这种限制贫富过分悬殊的平均主义思想也是中国唯伦理性思维方式的产物。唯伦理性思维方式以“德”为核心,以“中庸”为准绳,强调人的行为应该中立不倚,刚柔适度。为人处世,当安身知命,毋庸奢求。这种“中庸”思想构成了平均主义意识的心理基础和伦理前提。

孔子以德为本,以财为末。“财聚则民散,财散则民聚。”(《礼记·大学》)君子当重义轻利,舍财取德。孔子虽然不反对贫富之分,但他认为国家当以均为基础,《论语》中有一句话表现了孔子的平均主义思想:“丘也闻有国有家者,不患寡而患不均,不患贫而患不安。盖均无贫,和无寡,安无倾”。孟子更是以“仁”为出发点,主张建立“经界正、井地均、谷禄平”的井田制。他反对过分的贫富分化,提出“为富不仁,为仁不富”的思想。他劝导统治者要使耕者有其田,薄其税敛,不可“夺其民时,使其不得耕耨以养其父母”。他告诫道:“若民,则无恒产,因无恒心。苟无恒心,放辟邪侈,无不为已。……是故明君制民之产,必使仰足以事父母,俯足以畜妻子,乐岁终身饱,凶年免于死亡;然后驱而之善,故民之从之也轻。”(《孟子·梁惠王上》)孟子清楚地认识到小农经济对于国家安定的重要性,把“省刑罚,薄税敛,深耕易耨”当做“仁政”的重要内容。与儒家圣贤一样,先秦诸子大都宣扬过平均主义思想,晏婴提出“权有无,均贫富”,提醒统治者对人民要“知其贫富,勿使冻馁”(《晏子春秋·内篇问上第三》)。老子的“小国寡民”的社会理想就是“清静无为”和平均主义思想的产物。《老子》曰:“天之道,损有余而补不足。”管子主张“贫富有度”,《管子·国蓄篇》说:“法令之不行,万民之不治,贫富之不齐也。”墨子的“兼爱”包含着人生而平等的先进思想,同时也具有浓厚的平均主义色彩。他认为从根本上来说,人人都应该是平等的,“人无长幼贵贱,皆天之臣也。”(《墨子·法仪》)“官无常贵,民无终贱。”(《墨子·尚贤上》)贫富贵贱的差别虽然是现实存在的,但是每个人“脱贫致富”,由贱迁贵的机会却应该是平等的。(www.chuimin.cn)

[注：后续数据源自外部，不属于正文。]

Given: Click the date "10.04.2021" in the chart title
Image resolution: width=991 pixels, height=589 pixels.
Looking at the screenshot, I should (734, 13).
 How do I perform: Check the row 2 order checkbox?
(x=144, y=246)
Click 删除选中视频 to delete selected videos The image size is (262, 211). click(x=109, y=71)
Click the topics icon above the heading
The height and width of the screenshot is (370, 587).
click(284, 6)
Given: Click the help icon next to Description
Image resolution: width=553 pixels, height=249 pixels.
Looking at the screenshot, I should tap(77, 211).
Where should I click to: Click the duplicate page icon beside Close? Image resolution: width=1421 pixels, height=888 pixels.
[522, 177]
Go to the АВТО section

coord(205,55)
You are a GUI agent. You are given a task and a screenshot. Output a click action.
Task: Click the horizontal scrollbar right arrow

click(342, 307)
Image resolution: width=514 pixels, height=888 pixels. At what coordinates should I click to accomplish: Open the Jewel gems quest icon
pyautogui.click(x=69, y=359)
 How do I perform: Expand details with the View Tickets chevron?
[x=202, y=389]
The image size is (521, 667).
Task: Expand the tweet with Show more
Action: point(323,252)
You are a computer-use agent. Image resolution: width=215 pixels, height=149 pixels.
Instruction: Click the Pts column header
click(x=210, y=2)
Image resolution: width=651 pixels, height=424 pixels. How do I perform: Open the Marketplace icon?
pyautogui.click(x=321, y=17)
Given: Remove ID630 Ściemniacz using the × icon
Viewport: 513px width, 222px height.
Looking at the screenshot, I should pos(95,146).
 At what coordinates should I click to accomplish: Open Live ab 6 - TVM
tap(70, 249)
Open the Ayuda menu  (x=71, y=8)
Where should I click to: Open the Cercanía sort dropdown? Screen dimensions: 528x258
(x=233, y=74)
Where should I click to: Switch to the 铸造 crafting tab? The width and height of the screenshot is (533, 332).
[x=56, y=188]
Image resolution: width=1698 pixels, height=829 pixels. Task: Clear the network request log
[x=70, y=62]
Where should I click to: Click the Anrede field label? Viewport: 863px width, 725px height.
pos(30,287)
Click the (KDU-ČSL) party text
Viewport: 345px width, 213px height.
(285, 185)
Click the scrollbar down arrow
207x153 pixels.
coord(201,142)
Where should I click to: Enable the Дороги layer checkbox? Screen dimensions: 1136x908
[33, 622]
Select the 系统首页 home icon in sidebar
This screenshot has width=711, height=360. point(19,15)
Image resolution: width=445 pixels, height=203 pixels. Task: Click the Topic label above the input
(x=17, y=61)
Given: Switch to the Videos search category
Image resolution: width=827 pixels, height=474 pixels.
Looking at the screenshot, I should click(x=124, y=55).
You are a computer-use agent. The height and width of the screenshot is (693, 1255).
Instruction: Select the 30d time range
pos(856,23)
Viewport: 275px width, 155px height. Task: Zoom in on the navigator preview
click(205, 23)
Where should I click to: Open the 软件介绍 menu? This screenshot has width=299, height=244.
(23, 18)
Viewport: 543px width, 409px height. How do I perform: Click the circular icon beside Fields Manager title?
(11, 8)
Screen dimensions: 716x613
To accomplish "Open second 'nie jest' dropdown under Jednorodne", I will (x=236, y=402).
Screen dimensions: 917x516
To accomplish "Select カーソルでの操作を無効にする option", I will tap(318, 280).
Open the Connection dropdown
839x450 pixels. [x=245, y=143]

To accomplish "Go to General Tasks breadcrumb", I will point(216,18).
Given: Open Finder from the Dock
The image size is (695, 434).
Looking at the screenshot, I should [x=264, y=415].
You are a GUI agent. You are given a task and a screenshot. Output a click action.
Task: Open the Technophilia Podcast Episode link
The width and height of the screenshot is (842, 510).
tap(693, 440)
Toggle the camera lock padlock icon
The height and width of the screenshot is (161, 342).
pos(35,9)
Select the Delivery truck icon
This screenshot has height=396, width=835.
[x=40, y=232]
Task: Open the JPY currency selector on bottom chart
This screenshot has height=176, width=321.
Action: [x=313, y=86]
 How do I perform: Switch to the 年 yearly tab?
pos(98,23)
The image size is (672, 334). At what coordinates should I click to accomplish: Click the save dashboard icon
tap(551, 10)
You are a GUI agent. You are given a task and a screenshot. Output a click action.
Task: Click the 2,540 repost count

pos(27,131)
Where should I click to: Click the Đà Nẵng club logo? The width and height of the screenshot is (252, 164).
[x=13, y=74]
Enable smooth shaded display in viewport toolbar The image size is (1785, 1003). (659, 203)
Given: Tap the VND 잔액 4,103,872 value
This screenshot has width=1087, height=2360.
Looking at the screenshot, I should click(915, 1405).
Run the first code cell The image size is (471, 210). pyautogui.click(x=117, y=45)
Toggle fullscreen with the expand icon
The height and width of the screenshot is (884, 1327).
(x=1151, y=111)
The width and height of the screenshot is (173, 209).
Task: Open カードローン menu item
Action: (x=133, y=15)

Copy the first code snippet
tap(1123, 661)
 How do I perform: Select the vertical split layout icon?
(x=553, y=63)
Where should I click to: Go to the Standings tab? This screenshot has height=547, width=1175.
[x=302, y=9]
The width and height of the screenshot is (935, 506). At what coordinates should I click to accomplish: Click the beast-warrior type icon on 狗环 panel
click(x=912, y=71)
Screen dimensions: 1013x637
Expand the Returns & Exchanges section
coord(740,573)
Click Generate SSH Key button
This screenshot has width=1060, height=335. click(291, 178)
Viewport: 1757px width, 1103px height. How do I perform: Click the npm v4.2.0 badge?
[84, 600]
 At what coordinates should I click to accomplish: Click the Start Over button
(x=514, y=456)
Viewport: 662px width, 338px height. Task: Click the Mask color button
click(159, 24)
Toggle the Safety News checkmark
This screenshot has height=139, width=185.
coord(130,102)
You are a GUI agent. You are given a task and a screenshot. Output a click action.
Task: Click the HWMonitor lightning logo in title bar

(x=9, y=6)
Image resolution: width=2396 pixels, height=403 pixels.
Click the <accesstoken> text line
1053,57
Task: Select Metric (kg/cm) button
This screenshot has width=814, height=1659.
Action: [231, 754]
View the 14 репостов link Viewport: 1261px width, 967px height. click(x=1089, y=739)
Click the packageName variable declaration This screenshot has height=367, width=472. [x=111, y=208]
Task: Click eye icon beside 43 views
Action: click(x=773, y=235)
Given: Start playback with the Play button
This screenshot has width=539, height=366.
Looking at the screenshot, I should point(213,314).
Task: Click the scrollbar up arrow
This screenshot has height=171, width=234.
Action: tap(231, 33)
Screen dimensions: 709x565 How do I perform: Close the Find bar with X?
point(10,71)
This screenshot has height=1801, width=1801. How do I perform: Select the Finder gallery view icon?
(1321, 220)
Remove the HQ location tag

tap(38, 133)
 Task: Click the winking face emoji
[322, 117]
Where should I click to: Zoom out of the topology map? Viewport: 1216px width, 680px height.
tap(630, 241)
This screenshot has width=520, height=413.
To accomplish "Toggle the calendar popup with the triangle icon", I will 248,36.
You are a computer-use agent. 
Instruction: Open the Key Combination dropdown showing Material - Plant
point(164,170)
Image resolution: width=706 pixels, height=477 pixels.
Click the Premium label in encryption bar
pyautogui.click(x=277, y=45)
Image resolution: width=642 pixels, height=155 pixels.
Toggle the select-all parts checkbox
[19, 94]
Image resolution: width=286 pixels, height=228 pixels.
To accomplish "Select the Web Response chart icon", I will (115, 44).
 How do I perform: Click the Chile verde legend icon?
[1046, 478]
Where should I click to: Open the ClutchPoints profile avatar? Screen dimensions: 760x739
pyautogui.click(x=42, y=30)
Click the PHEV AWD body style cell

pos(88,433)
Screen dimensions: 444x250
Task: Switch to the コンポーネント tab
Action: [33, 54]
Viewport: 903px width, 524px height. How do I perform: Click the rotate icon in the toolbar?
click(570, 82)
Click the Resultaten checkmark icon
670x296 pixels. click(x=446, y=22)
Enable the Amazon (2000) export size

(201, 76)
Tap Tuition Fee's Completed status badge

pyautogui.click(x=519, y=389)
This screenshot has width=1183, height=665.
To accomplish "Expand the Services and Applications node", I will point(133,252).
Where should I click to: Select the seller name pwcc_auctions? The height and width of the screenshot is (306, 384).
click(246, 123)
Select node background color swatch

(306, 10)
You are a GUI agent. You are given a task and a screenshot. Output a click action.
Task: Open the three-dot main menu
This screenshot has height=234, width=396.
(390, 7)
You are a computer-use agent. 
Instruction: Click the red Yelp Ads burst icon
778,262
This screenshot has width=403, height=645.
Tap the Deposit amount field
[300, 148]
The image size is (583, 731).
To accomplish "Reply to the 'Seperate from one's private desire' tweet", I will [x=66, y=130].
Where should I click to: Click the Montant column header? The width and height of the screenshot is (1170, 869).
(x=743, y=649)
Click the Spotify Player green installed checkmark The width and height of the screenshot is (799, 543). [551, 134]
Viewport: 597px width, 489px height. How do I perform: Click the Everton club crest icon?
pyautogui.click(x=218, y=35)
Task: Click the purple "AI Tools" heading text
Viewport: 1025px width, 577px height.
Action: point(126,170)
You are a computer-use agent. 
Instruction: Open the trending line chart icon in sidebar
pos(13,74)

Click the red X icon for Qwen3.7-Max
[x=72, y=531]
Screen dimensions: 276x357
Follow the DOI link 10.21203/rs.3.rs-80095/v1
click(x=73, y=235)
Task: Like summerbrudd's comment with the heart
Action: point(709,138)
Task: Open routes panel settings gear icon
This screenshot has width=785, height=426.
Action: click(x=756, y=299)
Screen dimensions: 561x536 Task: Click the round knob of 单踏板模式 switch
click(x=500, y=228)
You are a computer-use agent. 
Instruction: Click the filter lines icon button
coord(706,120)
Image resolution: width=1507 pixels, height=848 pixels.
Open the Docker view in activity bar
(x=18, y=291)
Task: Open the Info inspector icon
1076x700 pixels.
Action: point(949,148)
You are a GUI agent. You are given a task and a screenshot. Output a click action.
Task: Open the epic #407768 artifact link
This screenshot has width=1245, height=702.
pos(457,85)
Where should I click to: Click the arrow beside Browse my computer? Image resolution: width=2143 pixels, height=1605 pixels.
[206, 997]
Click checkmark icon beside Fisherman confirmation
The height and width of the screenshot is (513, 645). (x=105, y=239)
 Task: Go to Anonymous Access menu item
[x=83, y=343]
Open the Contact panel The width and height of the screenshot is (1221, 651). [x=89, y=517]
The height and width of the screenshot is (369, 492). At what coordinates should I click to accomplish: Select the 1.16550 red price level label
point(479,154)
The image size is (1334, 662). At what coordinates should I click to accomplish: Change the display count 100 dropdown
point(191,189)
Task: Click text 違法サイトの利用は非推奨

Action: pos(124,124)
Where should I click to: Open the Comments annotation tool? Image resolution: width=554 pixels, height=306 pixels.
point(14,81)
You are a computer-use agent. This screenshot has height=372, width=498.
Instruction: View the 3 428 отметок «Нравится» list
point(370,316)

秦王朝用武力统一六国后,由于不懂得养民生息的道理,横征暴敛,穷兵黩武,滥派徭役,推行苛政,仅存二世即短命而亡。西汉王朝建立之后,吸取秦灭亡的教训,采取“与民休息”的政策,罢兵归田,授民土地,抑制兼并,减轻租税,导致了“文景之治”的太平盛世,使得自耕农数量剧增,封建经济迅速发展。到西汉中期,董仲舒承袭孔子“不患寡而患不均”的思想,认为一切社会动乱皆由贫富过分悬殊而始,“大富则骄,大贫则忧。忧则为盗,骄则为暴,此众人之情也。”因此要制定规范,“使富者足以示贵而不至于骄,贫者足以养生而不致于忧。以此为度而调均之,是以财不匮而上下相安。”(《春秋繁露·度制》)基于这种想法,他主张“限民名田,以澹不足,塞并兼之路。”(《汉书·食货志》)“限田”的主张在王莽的“王田制”中得以实施,然而面对着不可逆转的土地私有化的潮流,限制土地买卖和兼并,以期恢复“溥天之下,莫非王土”的古老所有制形式的“王田制”注定难逃失败的厄运,“限田”措施也就随之成为泡影。后来西晋的占田制,北魏及至唐代的均田制都先后以不同的形式重操“限田”的旧调,但是它们都终究抑制不了如洪水猛兽般的土地兼并,只能在推行伊始暂时地缓解一下贫富分化所引起的社会矛盾。唐代以后,土地私有制已成为不可回避的事实,土地的自由买卖和兼并已成为朝廷无从干涉的私事,在这种“无可奈何花落去”的形势下,平均主义的思想在士大夫阶层中就由“抑兼并”转而表现为“均赋役”,其焦点从土地问题转移到徭役赋税问题上来。例如中唐颁布的两税法,北宋王安石的方田均税法和募役法,明代张居正的“一条鞭法”,清代雍正时推行的“摊丁入亩”,等等,都是均平赋役的尝试。然而,土地兼并既然已成难回之势,均平赋役当然也就成为一纸空谈。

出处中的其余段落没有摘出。